Urooj Arshad is the Associate director of International Youth Health and Rights at Advocates for Youth. She manages a project of the International Division that builds the capacity of youth-driven organizations in Africa, Asia, Latin America, and the Caribbean to empower young people as strong advocates within their own countries and at international forums on reproductive and sexual health and rights of youth, especially young women and LGBTQ youth.

Urooj is serves on the Board of Directors for the Astraea Lesbian Foundation for Justice and is a steering committee member of the Muslim Alliance for Sexual and Gender Diversity (MASGD)

Ben de Guzman

Ben de Guzman
Ben de Guzman

twitter.com/bdeguzman94

Ben de Guzman has been a leading voice for over a dozen years both locally and nationally on a range of issues in the AAPI and LGBT communities, including: civil rights, veterans and immigration policy; leadership training and development; and advocacy and organizing.

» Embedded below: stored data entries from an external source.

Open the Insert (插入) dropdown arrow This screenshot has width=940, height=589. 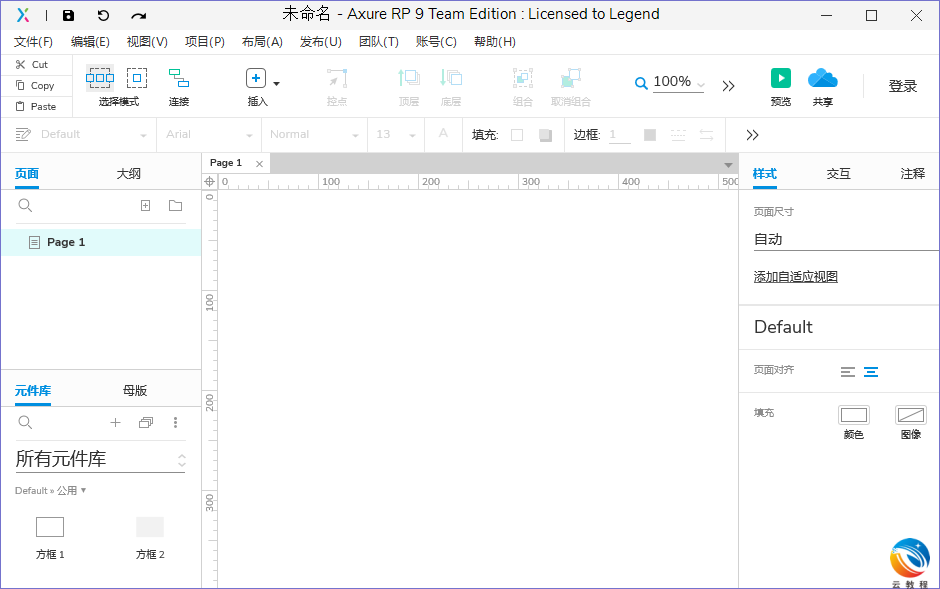pyautogui.click(x=277, y=84)
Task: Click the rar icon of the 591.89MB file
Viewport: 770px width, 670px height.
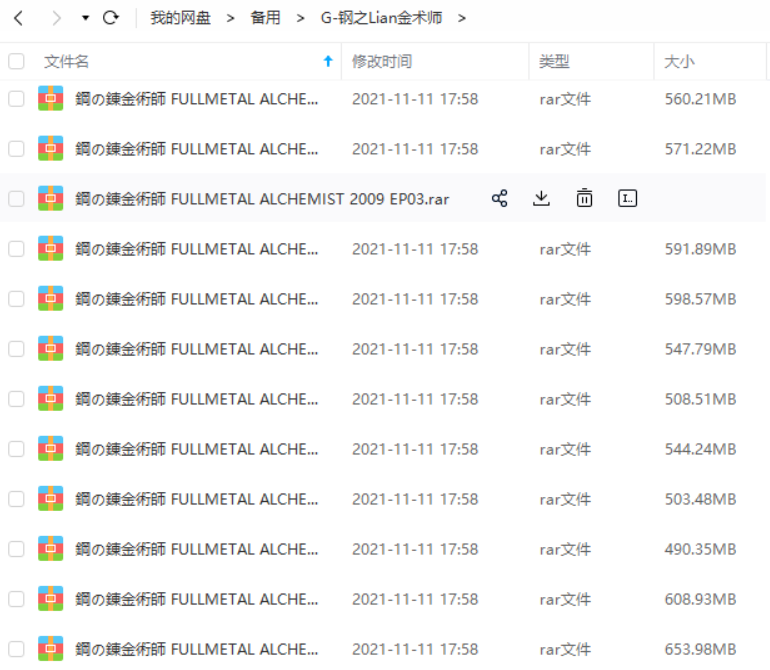Action: tap(50, 248)
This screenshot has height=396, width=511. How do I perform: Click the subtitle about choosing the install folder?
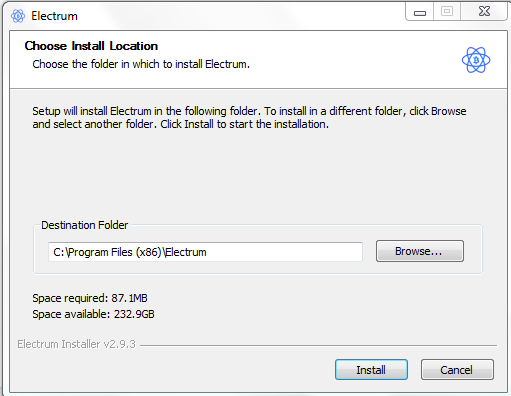coord(141,64)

Ben has worked for LGBT advocacy organizations including SAGE and NQAPIA.   Ben also previously served as the National Coordinator for the National Alliance for Filipino Veterans Equity (NAFVE), where he ran the successful legislative campaign to achieve payments for and recognize the military service of Filipinos who fought under the United States during World War II

He serves on the Executive Committee for the Filipino Veterans Recognition and Education Project.

Farzana Doctor
Farzana Doctor

Farzana Doctor

twitter.com/farzanadoctor

Farzana Doctor is a Canadian novelist and social worker. She has published two novels to date, and won the 2011 Dayne Ogilvie Grant from the Writers’ Trust of Canada for an emerging lesbian, gay, bisexual or transgender writer.

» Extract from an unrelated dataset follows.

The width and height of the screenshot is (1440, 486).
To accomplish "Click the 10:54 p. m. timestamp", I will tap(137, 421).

Her second novel, Six Metres of Pavement, was also a nominee for the 2012 Lambda Literary Awards in the category of Lesbian Fiction, and was announced as the winner of the award on June 4, 2012.

Born in Zambia to Dawoodi Bohra Muslim expatriate parents from India, she immigrated to Canada with her family in the early 1970s. In addition to her writing career, Doctor works as a psychotherapist, coordinates a regular reading series in Toronto’s Brockton Village neighbourhood, and coproduced Rewriting The Script: A Loveletter to Our Families, a documentary film about the family relationships of LGBT people in Toronto’s South Asian immigrant communities

Andy Marra

Andy Marra
Andy Marra

twitter.com/andy_marra

Andy Marra is the Communications Manager for the Arcus Foundation.  Prior to Arcus, she was the Public Relations Manager for the Gay, Lesbian & Straight Education Network (GLSEN). Previously, she was Co-Director of Nodutdol for Korean Community Development and Senior Media Strategist for GLAAD. Andy has also served on boards and advisory councils, including Chinese for Affirmative Action, Funding Exchange, Human Rights Campaign, the National Campaign to End the Korean War, and the National Center for Transgender Equality.

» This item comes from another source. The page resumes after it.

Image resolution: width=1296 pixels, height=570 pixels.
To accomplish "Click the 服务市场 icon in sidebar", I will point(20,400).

Andy has been honored by the White House for her contributions to the LGBT movement, profiled in The Advocate’s “Forty Under 40″ and the inaugural Trans 100, and listed as one of The Huffington Post’s “Most Compelling LGBT People.” She is also the past recipient of the GLSEN Pathfinder Award, the National Gay & Lesbian Task Force Creating Change Award, the Colin Higgins Foundation Courage Award, and was honored by the City of New York for her work in the community.

Jes Tom

Jes Tom
Jes Tom

twitter.com/jestom

Born & raised in San Francisco and now established in New York, Jes Tom is a fresh voice in stand up comedy.

Their first 30 minute comedy special, Cold Brew, was recorded live in August 2016 at Astoria’s QED: A Place to Show and Tell.  Cold Brew is an elegy for the Fuckboi. It’s a cautionary lamentation about being Queer and getting your heart broken in the age of “Love is Love is Love.” Through stand up, storytelling, and uncomfortably public vulnerability, COLD BREW tackles “falling in love,” astrology, interracial relationships, Pokémon, gay porn, and the inevitable fall of society as we know it

Jes Tom holds a BA in Theatre from Smith College. They have completed the Meisner Acting program at Maggie Flanigan Studio.